From the line containing "Screen dimensions: 896x1351" down to the line containing "You are a computer-use agent. The height" in the records below, reproduce every line exactly, ends included, and omit all others.

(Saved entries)
·····
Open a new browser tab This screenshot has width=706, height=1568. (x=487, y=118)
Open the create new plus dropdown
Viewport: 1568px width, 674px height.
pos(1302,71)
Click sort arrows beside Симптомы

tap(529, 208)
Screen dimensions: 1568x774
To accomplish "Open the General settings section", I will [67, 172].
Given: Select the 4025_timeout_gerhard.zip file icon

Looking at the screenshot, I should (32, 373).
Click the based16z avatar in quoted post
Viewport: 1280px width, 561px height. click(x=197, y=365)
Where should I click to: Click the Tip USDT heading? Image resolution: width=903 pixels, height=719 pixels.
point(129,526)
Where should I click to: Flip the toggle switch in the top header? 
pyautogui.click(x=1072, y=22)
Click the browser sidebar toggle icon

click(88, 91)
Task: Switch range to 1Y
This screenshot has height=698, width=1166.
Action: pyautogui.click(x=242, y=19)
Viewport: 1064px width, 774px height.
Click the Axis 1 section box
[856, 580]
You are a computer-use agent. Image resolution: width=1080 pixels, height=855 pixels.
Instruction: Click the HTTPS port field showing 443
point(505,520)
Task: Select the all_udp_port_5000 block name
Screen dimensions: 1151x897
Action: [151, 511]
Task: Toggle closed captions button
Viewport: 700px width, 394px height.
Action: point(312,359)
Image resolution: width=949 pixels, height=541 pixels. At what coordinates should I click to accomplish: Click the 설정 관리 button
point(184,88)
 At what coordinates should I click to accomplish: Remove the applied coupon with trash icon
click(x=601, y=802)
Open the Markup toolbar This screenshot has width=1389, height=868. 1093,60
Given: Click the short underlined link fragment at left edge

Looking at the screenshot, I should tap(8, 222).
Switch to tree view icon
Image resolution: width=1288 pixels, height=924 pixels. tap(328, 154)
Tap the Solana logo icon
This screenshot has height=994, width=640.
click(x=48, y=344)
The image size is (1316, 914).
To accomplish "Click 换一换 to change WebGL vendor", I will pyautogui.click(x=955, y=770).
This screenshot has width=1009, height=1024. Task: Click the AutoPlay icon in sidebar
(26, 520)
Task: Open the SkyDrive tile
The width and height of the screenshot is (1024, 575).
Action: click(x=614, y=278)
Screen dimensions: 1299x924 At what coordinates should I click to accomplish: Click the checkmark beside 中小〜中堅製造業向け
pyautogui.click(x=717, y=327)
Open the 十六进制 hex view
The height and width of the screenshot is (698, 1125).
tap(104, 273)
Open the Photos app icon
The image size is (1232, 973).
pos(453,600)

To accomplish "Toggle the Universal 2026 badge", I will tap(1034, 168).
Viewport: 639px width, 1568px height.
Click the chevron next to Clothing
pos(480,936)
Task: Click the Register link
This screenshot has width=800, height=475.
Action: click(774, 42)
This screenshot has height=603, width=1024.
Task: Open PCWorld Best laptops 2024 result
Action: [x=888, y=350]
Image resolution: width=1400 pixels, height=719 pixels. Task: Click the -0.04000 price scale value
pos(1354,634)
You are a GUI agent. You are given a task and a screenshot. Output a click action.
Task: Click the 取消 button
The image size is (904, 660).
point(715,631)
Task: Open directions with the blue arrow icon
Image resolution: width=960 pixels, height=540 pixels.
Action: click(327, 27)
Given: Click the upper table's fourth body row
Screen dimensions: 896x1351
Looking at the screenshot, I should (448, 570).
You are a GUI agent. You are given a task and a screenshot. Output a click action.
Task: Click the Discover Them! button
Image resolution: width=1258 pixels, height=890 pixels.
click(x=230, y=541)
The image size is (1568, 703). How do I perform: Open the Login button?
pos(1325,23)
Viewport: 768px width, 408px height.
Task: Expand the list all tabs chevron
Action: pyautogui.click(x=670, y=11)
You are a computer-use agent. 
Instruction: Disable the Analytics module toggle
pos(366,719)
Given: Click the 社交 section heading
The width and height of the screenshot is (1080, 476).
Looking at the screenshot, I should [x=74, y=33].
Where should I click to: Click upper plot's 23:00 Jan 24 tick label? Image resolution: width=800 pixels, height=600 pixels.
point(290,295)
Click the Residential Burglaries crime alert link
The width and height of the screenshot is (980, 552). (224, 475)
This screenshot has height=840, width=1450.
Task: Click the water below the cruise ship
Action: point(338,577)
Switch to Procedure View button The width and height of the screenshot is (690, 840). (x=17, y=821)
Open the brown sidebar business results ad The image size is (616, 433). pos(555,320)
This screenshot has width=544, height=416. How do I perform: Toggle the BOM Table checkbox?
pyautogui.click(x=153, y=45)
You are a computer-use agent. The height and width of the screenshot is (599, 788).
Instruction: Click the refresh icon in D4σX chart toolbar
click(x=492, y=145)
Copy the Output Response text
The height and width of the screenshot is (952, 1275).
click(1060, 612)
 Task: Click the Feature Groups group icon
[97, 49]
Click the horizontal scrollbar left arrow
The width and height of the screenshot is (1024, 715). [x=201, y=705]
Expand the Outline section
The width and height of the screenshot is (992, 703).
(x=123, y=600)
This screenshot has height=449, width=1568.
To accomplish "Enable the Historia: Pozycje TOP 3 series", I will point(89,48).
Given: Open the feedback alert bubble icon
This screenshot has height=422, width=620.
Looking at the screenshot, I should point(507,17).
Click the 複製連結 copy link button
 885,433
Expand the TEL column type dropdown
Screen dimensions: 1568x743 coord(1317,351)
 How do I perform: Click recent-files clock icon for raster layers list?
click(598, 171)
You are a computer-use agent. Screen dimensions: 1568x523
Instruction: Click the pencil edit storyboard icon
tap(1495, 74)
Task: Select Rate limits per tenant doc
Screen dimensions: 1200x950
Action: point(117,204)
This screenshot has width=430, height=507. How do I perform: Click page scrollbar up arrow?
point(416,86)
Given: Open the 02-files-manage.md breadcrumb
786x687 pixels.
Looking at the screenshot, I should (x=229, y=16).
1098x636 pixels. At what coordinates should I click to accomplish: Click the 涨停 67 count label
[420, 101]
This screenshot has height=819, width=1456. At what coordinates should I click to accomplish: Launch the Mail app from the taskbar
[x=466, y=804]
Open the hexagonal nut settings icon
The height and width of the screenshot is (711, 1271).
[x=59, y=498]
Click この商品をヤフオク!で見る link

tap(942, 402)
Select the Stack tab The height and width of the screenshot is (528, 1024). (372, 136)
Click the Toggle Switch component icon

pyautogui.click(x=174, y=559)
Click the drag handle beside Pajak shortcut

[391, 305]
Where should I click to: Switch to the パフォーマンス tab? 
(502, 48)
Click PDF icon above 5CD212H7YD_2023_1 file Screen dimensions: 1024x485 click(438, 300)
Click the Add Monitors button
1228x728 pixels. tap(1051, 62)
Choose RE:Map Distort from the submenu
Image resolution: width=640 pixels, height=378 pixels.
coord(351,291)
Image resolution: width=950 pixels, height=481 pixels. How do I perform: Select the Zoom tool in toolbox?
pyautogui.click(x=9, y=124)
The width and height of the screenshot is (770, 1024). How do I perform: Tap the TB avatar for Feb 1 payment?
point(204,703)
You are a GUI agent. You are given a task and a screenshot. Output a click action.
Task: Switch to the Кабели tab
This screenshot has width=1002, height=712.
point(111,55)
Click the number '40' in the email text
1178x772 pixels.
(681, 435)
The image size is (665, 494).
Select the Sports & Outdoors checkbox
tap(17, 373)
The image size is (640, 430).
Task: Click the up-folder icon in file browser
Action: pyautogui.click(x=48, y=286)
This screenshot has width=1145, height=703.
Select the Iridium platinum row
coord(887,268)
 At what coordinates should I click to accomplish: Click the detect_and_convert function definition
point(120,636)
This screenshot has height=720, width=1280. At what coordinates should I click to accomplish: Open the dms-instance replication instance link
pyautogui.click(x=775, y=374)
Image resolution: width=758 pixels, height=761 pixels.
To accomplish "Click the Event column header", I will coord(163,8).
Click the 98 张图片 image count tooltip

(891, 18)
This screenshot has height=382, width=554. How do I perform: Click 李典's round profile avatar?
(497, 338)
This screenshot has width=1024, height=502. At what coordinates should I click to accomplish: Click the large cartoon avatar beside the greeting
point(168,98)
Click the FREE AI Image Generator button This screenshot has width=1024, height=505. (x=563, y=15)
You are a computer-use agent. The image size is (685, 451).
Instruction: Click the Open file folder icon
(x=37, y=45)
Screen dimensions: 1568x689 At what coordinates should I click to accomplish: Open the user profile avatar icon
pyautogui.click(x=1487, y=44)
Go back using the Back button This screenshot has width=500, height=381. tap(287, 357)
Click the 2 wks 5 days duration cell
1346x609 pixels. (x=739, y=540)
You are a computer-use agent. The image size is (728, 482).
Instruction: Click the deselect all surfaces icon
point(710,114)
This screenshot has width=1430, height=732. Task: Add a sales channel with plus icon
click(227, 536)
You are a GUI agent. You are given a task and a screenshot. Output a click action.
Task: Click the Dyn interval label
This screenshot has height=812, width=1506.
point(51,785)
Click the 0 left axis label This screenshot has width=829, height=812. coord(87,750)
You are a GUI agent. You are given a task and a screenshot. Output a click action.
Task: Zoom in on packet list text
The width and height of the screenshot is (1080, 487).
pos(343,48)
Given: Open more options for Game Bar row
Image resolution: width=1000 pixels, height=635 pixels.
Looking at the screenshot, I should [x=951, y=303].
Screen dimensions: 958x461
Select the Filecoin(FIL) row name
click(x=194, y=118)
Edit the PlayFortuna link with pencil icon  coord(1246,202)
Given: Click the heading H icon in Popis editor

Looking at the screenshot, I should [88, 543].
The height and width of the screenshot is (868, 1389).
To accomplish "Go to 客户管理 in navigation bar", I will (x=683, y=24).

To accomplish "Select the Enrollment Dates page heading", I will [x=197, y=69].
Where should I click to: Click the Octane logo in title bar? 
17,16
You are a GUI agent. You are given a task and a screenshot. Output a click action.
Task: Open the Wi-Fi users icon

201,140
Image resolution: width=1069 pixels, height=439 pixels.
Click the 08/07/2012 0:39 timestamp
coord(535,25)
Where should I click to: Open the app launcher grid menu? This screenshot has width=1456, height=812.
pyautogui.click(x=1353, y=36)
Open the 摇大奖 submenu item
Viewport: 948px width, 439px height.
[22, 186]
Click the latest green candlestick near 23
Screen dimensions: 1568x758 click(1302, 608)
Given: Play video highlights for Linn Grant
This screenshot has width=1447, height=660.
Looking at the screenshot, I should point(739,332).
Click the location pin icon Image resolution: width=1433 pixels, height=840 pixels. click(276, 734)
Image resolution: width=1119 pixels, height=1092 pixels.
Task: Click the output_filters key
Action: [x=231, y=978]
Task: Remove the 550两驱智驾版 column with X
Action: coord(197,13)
·····
■ **SOLUTION TO THIS TASK**
Screen dimensions: 896x1351
Looking at the screenshot, I should (448, 570).
You are a GUI agent. You are given a task and a screenshot. Output a click action.
Task: Click the Discover Them! button
Image resolution: width=1258 pixels, height=890 pixels.
click(x=230, y=541)
The image size is (1568, 703). How do I perform: Open the Login button?
pos(1325,23)
Viewport: 768px width, 408px height.
Task: Expand the list all tabs chevron
Action: pyautogui.click(x=670, y=11)
You are a computer-use agent. 
Instruction: Disable the Analytics module toggle
pos(366,719)
Given: Click the 社交 section heading
The width and height of the screenshot is (1080, 476).
Looking at the screenshot, I should [x=74, y=33].
Where should I click to: Click upper plot's 23:00 Jan 24 tick label? Image resolution: width=800 pixels, height=600 pixels.
point(290,295)
Click the Residential Burglaries crime alert link
The width and height of the screenshot is (980, 552). (224, 475)
This screenshot has height=840, width=1450.
Task: Click the water below the cruise ship
Action: point(338,577)
Switch to Procedure View button The width and height of the screenshot is (690, 840). (x=17, y=821)
Open the brown sidebar business results ad The image size is (616, 433). pos(555,320)
This screenshot has width=544, height=416. How do I perform: Toggle the BOM Table checkbox?
pyautogui.click(x=153, y=45)
You are a computer-use agent. The height and width of the screenshot is (599, 788).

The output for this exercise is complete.